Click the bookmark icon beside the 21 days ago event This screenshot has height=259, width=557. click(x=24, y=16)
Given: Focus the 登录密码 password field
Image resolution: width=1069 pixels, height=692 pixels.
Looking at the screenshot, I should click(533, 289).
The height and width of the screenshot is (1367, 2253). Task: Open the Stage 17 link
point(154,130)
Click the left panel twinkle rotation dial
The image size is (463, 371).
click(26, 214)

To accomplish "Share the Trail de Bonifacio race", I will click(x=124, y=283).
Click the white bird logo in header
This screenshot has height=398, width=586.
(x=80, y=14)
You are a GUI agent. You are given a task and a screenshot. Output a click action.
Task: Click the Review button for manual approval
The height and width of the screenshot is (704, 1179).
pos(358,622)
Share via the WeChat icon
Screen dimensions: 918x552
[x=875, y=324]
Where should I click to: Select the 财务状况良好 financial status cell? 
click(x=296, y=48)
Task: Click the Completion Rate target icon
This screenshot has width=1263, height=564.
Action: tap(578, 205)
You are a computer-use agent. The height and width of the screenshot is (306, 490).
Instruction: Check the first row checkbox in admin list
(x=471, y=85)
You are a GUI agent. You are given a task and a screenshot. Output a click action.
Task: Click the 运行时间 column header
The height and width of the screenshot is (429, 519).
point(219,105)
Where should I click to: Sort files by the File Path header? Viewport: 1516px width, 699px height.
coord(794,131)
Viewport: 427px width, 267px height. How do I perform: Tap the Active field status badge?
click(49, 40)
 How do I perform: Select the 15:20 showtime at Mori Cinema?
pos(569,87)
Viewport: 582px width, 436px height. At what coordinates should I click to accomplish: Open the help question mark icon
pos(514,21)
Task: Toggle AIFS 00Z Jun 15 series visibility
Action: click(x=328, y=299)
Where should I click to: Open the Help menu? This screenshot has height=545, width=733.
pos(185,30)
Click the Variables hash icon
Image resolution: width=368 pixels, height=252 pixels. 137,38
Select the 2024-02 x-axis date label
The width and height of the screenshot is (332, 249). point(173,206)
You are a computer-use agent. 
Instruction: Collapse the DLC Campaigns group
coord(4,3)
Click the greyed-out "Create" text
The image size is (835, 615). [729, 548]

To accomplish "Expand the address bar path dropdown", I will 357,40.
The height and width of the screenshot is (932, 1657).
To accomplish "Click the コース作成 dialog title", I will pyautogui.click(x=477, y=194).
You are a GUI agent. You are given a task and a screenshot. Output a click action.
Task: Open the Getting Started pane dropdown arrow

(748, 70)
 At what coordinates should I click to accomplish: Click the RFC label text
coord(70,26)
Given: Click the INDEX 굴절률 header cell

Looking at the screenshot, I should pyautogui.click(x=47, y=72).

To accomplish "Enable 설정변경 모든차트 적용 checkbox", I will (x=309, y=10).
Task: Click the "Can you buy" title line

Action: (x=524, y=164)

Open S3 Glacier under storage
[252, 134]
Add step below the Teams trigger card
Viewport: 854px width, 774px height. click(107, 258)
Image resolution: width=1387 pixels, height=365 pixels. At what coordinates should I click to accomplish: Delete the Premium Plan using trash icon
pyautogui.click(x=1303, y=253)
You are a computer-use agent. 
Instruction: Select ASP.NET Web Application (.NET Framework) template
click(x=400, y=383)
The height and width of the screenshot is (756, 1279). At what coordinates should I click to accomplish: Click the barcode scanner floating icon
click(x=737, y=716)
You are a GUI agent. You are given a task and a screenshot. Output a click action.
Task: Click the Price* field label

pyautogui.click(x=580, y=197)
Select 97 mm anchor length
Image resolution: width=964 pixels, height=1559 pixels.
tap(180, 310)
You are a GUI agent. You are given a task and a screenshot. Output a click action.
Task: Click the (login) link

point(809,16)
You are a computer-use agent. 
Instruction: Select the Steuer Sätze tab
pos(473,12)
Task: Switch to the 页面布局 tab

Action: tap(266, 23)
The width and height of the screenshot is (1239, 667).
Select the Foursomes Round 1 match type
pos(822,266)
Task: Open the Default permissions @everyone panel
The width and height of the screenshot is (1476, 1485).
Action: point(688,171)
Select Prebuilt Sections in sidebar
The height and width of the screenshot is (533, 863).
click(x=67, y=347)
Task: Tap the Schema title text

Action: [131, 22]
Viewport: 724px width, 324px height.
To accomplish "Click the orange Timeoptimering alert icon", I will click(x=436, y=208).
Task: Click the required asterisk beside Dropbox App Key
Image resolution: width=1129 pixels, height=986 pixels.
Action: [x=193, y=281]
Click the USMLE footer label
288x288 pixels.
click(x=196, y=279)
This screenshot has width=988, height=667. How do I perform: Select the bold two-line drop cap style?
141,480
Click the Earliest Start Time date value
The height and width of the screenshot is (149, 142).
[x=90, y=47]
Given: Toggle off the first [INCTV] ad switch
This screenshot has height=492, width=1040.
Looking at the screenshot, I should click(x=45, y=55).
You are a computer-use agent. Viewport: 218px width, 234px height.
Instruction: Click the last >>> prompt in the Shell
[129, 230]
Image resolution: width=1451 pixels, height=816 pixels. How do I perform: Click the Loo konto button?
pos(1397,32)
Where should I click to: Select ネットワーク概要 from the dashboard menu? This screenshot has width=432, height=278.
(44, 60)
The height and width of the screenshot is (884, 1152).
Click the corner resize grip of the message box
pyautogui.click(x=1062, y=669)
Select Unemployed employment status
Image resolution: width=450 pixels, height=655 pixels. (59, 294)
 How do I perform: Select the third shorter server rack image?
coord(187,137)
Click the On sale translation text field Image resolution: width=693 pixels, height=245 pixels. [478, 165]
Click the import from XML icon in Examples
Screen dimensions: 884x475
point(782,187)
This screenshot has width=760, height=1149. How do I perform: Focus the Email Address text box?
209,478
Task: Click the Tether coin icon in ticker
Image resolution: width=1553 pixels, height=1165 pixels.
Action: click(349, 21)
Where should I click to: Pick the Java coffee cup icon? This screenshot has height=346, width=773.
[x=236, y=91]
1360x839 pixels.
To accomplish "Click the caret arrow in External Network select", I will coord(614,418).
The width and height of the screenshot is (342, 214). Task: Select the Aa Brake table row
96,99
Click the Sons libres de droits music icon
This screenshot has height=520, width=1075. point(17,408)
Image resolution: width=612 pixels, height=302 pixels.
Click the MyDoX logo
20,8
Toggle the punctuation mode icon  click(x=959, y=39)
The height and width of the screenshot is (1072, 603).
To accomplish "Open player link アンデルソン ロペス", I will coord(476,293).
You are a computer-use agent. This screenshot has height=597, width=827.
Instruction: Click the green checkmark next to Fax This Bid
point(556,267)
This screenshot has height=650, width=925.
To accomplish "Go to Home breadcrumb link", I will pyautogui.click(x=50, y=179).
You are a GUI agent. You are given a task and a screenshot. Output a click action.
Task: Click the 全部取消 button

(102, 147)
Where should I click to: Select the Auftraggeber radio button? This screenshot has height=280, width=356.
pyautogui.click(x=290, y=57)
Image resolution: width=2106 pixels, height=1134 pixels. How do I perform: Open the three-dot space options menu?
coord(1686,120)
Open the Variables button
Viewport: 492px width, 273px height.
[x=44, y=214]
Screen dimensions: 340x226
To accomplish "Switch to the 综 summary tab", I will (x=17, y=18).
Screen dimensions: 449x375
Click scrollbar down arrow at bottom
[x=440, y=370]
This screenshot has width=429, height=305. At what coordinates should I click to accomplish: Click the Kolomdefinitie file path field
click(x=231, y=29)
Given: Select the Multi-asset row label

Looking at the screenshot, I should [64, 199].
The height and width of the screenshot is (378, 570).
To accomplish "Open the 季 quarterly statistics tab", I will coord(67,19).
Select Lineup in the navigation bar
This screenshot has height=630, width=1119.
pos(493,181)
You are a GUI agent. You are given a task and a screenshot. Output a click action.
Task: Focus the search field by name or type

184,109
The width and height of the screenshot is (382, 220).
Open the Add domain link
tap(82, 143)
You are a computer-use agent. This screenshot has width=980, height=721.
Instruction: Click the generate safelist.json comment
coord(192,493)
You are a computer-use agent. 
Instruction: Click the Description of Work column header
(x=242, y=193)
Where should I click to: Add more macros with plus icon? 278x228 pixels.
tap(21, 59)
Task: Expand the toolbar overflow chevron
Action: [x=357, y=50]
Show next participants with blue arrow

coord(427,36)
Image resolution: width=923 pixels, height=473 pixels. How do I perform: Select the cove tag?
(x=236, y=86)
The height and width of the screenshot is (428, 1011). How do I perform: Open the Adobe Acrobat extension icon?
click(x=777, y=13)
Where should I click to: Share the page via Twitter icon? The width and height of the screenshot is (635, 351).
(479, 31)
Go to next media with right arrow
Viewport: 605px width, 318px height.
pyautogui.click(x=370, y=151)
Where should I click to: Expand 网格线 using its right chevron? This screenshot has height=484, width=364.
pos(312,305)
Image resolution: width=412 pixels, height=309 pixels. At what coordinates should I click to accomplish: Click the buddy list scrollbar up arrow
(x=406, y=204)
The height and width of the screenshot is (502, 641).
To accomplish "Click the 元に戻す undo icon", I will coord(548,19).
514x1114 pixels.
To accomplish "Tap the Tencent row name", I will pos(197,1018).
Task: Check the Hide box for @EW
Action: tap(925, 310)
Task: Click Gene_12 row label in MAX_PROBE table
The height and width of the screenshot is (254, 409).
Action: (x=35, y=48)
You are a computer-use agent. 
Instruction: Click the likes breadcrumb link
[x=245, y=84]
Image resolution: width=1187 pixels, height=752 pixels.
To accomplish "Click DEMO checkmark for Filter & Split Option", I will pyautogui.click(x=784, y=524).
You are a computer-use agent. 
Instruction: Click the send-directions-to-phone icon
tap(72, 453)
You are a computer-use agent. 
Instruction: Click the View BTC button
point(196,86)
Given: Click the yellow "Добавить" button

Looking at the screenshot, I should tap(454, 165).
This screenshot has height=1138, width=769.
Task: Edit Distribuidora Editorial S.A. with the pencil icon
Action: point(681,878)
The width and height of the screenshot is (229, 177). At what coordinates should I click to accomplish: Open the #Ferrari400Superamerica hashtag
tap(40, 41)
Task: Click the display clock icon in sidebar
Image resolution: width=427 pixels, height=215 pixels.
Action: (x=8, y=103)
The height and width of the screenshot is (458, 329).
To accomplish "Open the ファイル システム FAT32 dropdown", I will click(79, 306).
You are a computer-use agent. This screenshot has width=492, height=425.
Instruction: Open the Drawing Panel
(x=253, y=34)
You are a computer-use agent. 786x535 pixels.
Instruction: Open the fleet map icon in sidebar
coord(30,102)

◆ ◆ ◆ ◆ ◆

- **What is being asked**:
Sift the material for lines with the string "beside". Copy each one found.

- **Final answer**:
Click the bookmark icon beside the 21 days ago event This screenshot has height=259, width=557. click(x=24, y=16)
Task: Click the required asterisk beside Dropbox App Key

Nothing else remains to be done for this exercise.